A sonic drilling program currently under way is focusing on four known kimberlite pipes, including Regal Goldfields’ (CDN) C-14 and B-30 pipes in Clifford and Bisley twps. and Sudbury Contact Mines’ (TSE) two pipes at Diamond Lake in McVittie Twp.
The GSC will test the pipes to a bedrock depth of 10 metres using a 9-cm diameter bit. Fifteen overburden holes will be drilled up-ice and down-ice from the pipes to examine glacial dispersion patterns in tills and esker sediments.
The 15-kilogram overburden samples will be processed to determine the number and composition of diamond indicator minerals including garnet, chrome diopside, magnesian ilmenite and chromite.
Bedrock samples will be subject to petrological, geochemical and mineralogical analysis as well as age-dating and isotopic studies.
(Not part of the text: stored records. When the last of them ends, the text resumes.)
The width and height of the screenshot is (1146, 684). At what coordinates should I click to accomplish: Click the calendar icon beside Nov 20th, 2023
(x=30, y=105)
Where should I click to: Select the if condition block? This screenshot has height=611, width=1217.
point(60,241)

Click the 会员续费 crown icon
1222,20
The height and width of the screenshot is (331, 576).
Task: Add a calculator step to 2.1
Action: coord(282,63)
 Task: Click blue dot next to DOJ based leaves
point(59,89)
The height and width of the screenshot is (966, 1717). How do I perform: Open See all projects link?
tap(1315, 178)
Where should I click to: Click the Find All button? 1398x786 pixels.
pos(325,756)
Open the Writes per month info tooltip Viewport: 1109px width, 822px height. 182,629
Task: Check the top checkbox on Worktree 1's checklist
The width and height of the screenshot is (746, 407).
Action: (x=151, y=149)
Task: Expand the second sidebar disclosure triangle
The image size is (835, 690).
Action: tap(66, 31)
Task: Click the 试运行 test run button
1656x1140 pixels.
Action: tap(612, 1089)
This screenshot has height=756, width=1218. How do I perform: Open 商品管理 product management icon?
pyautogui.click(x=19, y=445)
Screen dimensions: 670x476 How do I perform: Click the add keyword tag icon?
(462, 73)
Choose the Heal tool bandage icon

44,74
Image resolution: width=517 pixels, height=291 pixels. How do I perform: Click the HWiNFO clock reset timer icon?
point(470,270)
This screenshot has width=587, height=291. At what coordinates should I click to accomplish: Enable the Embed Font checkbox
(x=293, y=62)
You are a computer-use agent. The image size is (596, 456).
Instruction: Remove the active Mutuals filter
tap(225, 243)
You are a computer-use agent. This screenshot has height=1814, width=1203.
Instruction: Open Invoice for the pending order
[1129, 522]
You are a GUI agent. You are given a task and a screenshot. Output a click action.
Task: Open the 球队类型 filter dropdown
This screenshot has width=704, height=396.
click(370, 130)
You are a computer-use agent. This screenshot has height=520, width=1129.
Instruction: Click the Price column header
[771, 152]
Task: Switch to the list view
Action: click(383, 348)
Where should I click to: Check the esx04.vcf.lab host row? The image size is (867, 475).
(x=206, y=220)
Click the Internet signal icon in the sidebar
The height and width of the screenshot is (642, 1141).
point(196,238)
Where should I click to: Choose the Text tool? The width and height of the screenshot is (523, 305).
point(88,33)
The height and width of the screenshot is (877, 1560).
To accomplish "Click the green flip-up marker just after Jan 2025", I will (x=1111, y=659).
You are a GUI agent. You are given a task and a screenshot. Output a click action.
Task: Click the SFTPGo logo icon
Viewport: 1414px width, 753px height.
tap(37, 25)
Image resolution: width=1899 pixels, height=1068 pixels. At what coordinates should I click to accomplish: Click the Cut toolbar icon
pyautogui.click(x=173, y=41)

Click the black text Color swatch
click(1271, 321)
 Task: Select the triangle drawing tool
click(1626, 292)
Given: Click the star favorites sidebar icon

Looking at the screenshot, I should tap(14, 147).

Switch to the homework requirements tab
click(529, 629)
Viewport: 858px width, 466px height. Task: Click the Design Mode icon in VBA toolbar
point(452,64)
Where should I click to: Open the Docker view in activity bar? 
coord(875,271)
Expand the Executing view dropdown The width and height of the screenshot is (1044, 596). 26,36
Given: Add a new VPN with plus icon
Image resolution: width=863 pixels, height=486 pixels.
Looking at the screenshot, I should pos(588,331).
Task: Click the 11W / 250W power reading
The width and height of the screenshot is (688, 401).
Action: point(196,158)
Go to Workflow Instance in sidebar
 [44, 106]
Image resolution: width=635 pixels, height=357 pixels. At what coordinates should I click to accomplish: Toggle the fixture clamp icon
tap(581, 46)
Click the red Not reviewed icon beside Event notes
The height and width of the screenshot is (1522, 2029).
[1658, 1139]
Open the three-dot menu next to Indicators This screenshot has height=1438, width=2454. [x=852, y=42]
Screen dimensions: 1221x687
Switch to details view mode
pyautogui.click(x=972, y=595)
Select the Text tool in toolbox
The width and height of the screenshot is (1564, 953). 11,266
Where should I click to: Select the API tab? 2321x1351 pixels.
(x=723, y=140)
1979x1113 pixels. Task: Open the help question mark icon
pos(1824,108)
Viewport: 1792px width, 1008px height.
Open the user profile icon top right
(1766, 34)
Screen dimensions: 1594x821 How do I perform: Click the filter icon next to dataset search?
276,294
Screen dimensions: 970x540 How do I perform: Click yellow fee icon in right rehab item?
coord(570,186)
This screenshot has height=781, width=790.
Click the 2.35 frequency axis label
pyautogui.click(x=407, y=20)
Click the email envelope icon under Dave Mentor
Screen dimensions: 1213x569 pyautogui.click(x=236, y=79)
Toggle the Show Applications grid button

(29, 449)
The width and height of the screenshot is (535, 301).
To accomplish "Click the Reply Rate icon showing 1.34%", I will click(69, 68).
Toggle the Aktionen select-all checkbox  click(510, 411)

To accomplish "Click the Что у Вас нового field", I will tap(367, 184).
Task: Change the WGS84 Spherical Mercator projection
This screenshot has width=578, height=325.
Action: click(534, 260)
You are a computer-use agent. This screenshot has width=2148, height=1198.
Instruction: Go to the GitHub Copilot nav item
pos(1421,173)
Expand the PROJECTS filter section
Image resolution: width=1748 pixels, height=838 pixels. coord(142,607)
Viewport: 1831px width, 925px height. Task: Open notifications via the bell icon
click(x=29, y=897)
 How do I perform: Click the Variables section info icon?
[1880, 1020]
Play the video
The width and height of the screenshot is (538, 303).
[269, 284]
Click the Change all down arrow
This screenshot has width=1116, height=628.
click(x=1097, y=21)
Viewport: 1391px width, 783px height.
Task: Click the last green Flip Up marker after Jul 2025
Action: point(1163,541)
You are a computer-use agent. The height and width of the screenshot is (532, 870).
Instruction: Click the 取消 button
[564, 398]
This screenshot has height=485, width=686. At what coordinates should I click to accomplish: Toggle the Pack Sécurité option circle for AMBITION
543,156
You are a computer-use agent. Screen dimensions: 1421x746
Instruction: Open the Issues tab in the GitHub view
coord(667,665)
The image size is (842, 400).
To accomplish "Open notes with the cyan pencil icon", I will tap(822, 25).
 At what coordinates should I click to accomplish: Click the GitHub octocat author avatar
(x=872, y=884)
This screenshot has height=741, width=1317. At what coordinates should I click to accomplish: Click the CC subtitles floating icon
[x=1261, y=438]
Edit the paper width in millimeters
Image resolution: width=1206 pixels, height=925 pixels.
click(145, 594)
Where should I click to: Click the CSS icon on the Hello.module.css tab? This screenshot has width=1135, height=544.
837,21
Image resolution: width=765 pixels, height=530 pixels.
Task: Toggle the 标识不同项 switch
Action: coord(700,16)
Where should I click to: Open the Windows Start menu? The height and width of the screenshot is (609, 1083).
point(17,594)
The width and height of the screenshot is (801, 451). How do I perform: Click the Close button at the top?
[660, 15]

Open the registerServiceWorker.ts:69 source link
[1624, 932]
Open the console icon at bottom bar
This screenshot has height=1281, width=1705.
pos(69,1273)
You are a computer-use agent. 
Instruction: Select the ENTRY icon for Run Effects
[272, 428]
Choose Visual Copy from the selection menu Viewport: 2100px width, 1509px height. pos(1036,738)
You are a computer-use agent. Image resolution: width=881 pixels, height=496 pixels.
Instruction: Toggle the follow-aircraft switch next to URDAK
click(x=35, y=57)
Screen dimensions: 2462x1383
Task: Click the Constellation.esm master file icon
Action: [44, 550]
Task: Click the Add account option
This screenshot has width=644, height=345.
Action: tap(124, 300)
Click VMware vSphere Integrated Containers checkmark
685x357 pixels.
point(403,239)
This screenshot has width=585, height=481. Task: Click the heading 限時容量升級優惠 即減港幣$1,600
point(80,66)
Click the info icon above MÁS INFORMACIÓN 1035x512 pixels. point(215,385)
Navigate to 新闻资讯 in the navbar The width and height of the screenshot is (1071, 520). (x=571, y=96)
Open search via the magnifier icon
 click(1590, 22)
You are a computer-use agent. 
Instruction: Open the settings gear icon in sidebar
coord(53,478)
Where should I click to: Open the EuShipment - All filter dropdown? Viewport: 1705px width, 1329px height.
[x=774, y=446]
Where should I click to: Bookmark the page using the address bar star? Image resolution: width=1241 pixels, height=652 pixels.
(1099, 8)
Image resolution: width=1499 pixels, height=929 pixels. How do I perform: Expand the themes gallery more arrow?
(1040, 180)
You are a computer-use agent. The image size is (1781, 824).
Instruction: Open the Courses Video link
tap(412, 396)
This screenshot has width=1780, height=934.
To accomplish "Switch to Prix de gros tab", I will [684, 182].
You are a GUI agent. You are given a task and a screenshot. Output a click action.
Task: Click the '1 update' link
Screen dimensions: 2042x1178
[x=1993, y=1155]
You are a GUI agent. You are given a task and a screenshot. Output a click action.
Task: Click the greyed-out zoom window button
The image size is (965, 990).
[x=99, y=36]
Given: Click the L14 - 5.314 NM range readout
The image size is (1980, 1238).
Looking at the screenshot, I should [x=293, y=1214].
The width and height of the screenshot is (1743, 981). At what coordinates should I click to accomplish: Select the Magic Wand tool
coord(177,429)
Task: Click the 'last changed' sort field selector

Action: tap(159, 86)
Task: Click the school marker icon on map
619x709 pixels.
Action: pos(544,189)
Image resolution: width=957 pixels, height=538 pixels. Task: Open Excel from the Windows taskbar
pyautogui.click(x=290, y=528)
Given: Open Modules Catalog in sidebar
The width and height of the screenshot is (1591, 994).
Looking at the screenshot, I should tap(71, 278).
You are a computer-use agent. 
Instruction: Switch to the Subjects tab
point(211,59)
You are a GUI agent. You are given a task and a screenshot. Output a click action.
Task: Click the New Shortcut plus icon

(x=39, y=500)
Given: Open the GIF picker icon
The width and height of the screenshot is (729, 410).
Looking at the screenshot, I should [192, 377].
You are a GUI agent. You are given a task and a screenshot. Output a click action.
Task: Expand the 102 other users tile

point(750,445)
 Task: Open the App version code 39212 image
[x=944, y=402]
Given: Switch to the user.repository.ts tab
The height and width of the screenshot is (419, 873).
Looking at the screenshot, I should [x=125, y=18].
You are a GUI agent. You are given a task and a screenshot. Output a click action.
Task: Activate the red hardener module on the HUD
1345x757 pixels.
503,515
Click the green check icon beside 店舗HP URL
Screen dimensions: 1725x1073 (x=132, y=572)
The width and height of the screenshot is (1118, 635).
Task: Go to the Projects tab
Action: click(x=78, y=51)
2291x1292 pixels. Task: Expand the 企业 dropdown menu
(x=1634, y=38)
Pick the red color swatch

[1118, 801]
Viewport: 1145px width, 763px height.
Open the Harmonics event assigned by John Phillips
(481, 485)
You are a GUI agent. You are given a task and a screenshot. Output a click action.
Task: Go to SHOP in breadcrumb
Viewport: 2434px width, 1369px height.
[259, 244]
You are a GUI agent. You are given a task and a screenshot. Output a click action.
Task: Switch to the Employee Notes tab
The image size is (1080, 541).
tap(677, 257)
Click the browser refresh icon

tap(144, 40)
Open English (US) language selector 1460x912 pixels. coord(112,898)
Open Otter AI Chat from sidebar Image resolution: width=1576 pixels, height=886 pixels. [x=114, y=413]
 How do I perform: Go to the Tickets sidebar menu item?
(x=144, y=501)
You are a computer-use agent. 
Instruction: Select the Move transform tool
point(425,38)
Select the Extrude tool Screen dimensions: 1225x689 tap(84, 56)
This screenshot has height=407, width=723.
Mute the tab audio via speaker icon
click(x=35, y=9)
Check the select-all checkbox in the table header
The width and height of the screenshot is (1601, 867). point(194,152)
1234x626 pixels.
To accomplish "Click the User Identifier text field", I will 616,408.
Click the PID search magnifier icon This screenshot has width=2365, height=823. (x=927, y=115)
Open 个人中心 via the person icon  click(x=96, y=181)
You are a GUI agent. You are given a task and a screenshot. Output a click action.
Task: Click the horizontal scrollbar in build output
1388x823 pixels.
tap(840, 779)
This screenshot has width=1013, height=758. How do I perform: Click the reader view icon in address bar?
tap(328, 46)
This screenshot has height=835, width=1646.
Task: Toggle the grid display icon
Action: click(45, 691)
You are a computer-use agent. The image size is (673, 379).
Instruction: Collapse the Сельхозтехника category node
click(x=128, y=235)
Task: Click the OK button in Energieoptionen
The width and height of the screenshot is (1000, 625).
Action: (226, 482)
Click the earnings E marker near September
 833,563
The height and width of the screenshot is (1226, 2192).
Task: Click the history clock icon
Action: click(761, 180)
A down-the-hole geophysical logging program on previously-drilled exploration holes and three sonic holes will map the geophysical character of the kimberlites.
Meanwhile, the GSC will examine heavy mineral concentrates from the Ontario Geological Survey’s regional drift sampling programs in the Black River-Matheson (BRIM) and Kirkland Lake (KLIP) areas.
The heavy mineral fraction of the 2,000 till and sand samples collected during the programs will be tested for kimberlitic indicator minerals.